I have worked in many fire-adapted landscapes both abroad and in the United States. A few include savannas in South Africa, black ash forests in Minnesota, rosemary scrub in Florida, and conifer forests in Wyoming and the Pacific Northwest. Being immersed in these diverse landscapes sparked questions about why post-fire recovery successfully occurs in some spots, but not others. To address these questions, my research intersects three themes:

Forest-fire dynamics: Forests are experiencing larger and more frequent fires due to climate change, built-up fuels, and human ignitions. In response, I examine forest-fire dynamics to understand how forests might respond to a changing, more fire prone world.

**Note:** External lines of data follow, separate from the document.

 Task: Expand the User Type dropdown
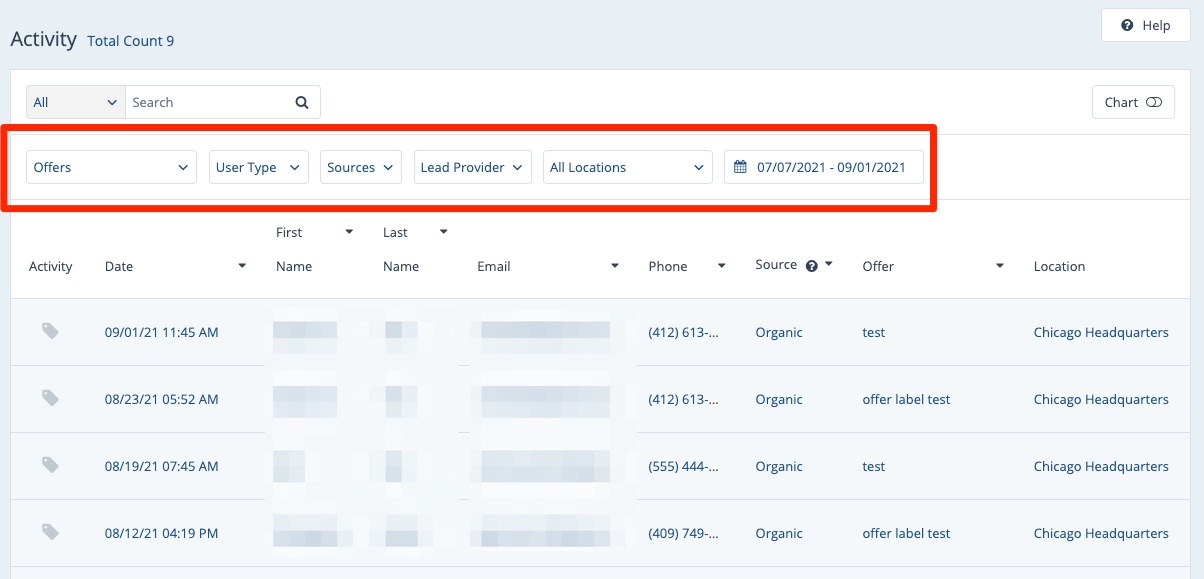pos(258,167)
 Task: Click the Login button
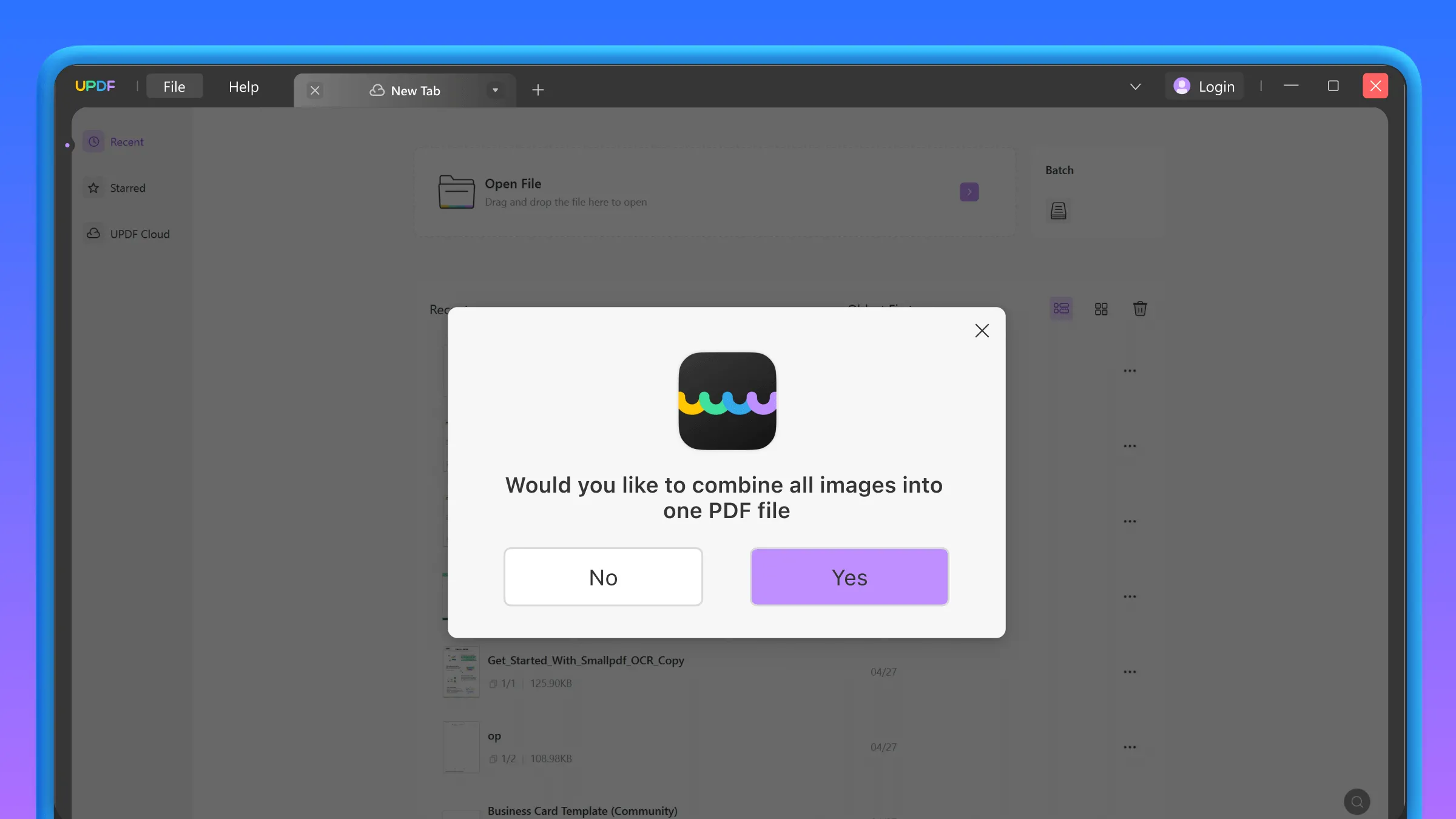point(1204,86)
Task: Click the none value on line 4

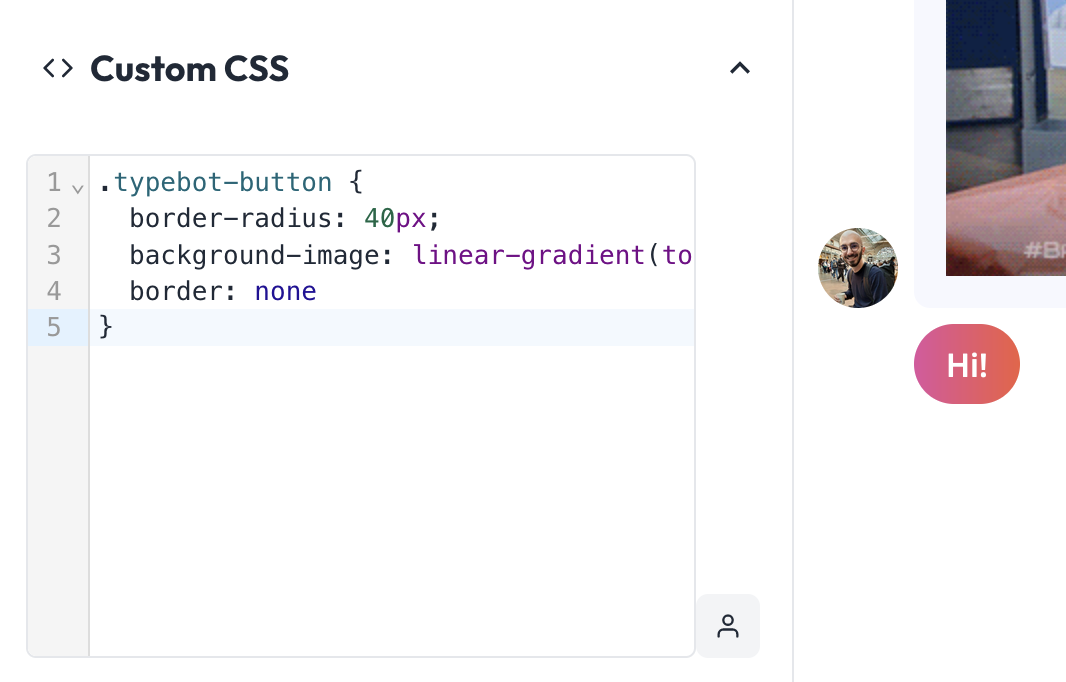Action: coord(286,291)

A previous project used field data to highlight how tree age and size influence serotinous cones (closed cones that release seeds in the presence of fire) on pine trees in Florida. In another project, I used field data, geospatial data, and statistical models to show that fire opens new pathways for an exotic grass to invade lower montane forests in Wyoming.

Spatial resilience: Resilience describes the capacity of a system to ‘spring back’ after disturbance and maintain its composition, structure, and functioning. Spatial resilience acknowledges that components of resilience differ in their spatial and temporal pattern and operate at different scales. My current project combines spatial resilience as framework with field and geospatial data to understand how divergent seed source patterns shape post-fire tree recovery. This project is funded by NSF, National Geographic, Joint Fire Science Program, and NASA.

Landscape ecology: Landscape ecology examines interactions between pattern and process across space and time. The discipline is rooted in concepts surrounding scale, organizational levels, and spatial heterogeneity. It also employs quantitative tools focused on spatial data and landscape analysis. As a landscape ecologist, I often engage the discipline’s tools and theory. My current project uses landscape metrics to examine how seed source pattern at multiple scales influences post-fire tree recovery. Additionally, previous projects used tools such as GIS, Circuitscape, and FRAGSTATS.